Shift the Subsidies: Tracking the flow of public money to energy projects around the world
For decades, wealthy countries have been using international aid and other foreign assistance—through grants, loans, equity and loan guarantees—to subsidize the expansion of the international fossil fuel industry. Many of these institutions provide export insurance as well.
The Shift the Subsidies database is an interactive tool to visually track and analyze the flow of financial support from international, regional and bilateral public financial institutions around the world to the energy sector.
As of December 2011, the database tracked funding from the World Bank Group from fiscal year 2008 to fiscal year 2011 and major regional development banks from fiscal year 2008 to fiscal year 2010. Oil Change International plans to add bilateral aid from major governments in the near future.

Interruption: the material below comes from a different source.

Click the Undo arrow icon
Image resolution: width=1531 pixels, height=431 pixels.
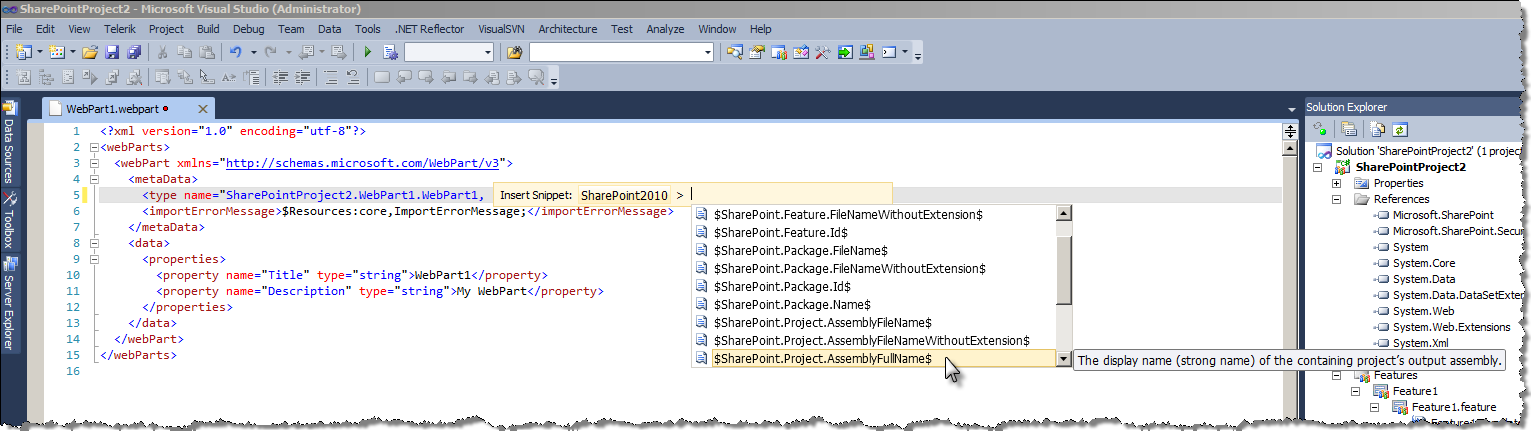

Earth Track Note: While the vast majority of these financial supports are subsidized (sometimes at very high levels), the database tracks gross commitments, not subsidy levels. Subsidy levels would be the difference between market rates on the credit instruments provided and what the recipients actually paid. In all but a few situations (early default by the borrower, or activities that are so risky that the cost of capital would be dramatically higher than what is being charged), the subsidy will be less than the gross commitment.
The financial institutions rarely provide the necessary detail on commitments to allow a more precise subsidy estimate to be calculated. Further, the patterns of gross commitments provide a clear illustration of selection bias in the types of projects that get funded, a pattern that over time distorts the pattern of investments in many recipient countries.